提示文章:
::::

0歳から必要なの?幼児教育について調べてみた。

アイキャッチ 0歳から必要なの?幼児教育について調べてみた。

子供の将来を思って、「勉強ができる子供に育ってほしい」「友達と仲良くできるようにコミュニケーション能力を高めたい」と思うのは自然な親心でしょう。

子育て世帯の親にとって、子供の教育は最大の関心事のため、就学前からの幼児教育に興味を持つ家庭は多いです。今このブログを読んでいるあなたも、子供の将来の可能性を広げてあげたいという思いから「幼児教育」に興味を持たれたのではないでしょうか?

幼児教育は子供の能力を伸ばすために有効な教育である一方で、やり方を間違えると子供の成長を妨げてしまう場合もあるので注意が必要です。

そこで今回は…

  • 幼児教育とは何だろう?
  • 周りは何歳くらいから幼児教育を始めているのだろう?
  • 幼児教育で注意すべきこと
  • 幼児教育の種類
  • 保護者の役割
  • 幼児教育の実践例

について詳しく解説します。

::::

課題指示: 幼児教育に関する文章の「アイキャッチ 0歳から必要なの?幼児教育について調べてみた。」から「合もあるので注意が必要です。」までを、「幼児教育」を「早期教育」に置き換えて書き直してください。 次の資料は、幼児教育に関する文章とは別個のものです。

資料抜粋:
::::

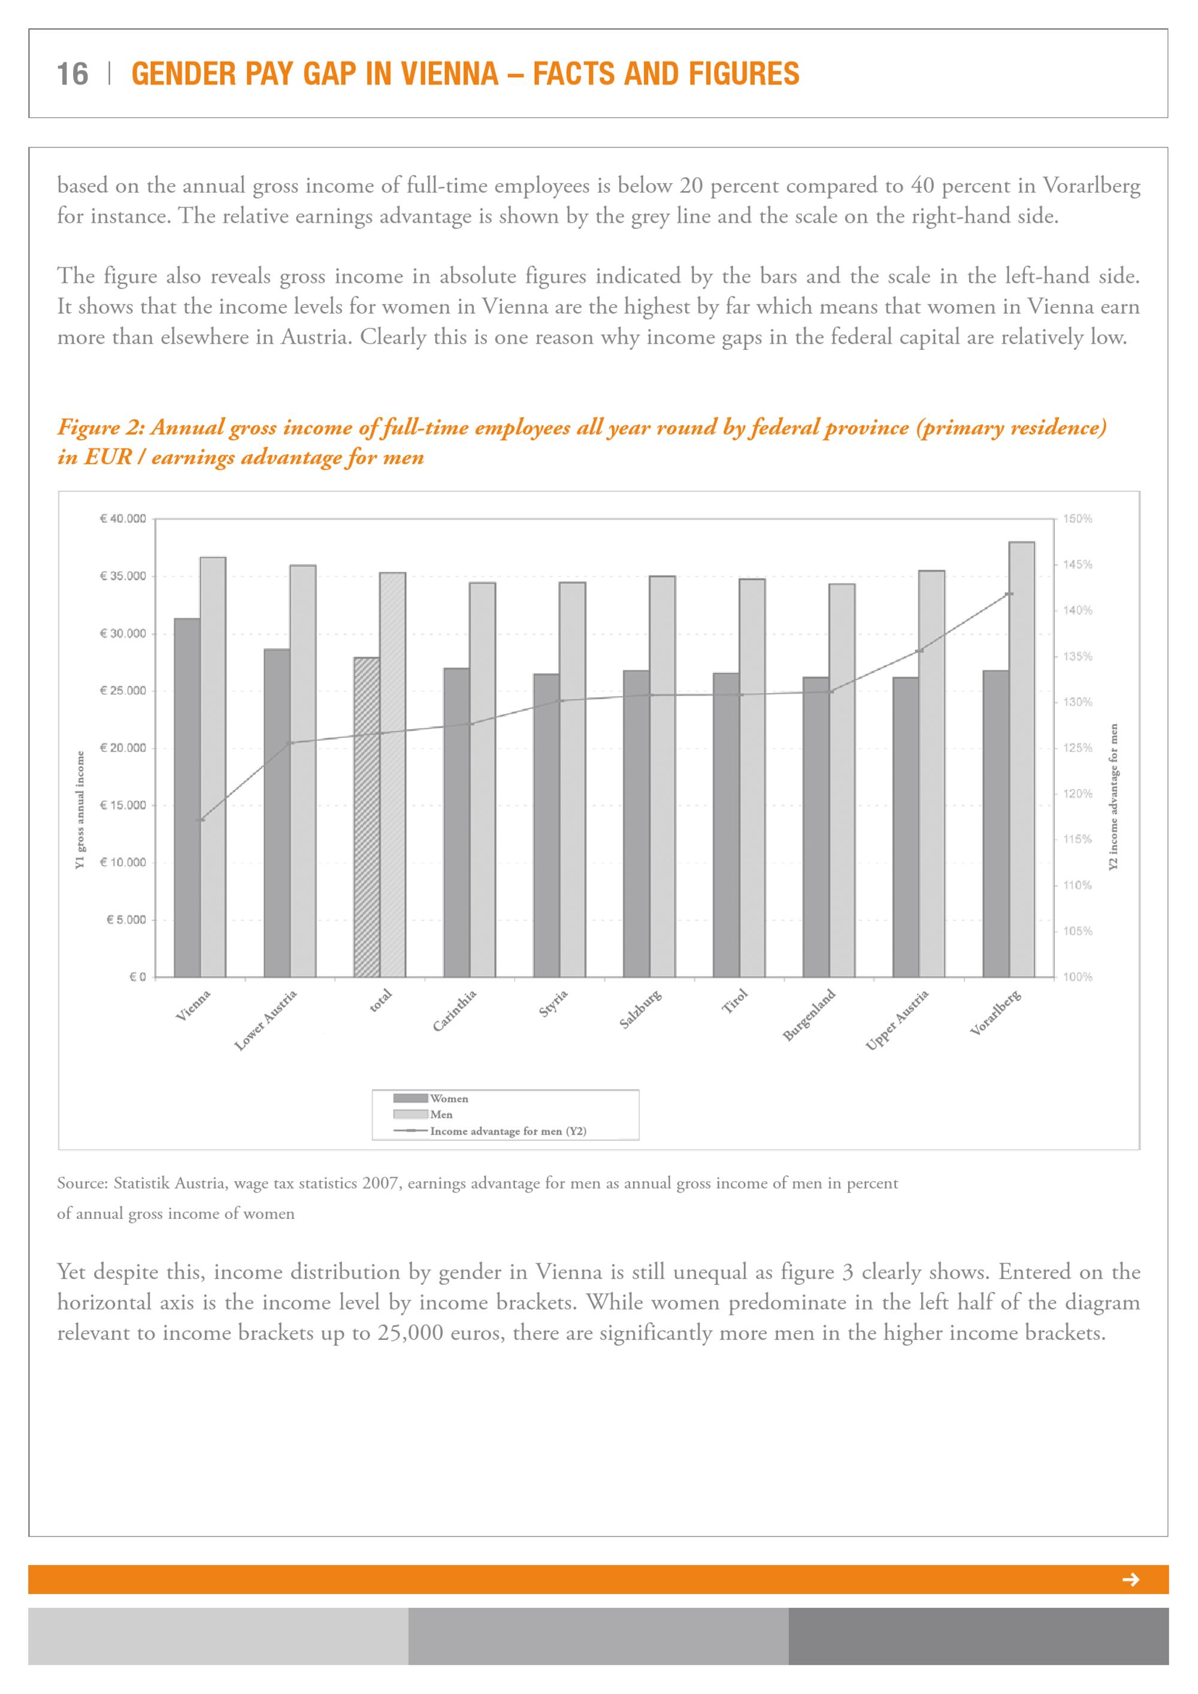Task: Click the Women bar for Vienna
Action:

::::

課題解答:
アイキャッチ 0歳から必要なの?早期教育について調べてみた。

子供の将来を思って、「勉強ができる子供に育ってほしい」「友達と仲良くできるようにコミュニケーション能力を高めたい」と思うのは自然な親心でしょう。

子育て世帯の親にとって、子供の教育は最大の関心事のため、就学前からの早期教育に興味を持つ家庭は多いです。今このブログを読んでいるあなたも、子供の将来の可能性を広げてあげたいという思いから「早期教育」に興味を持たれたのではないでしょうか?

早期教育は子供の能力を伸ばすために有効な教育である一方で、やり方を間違えると子供の成長を妨げてしまう場合もあるので注意が必要です。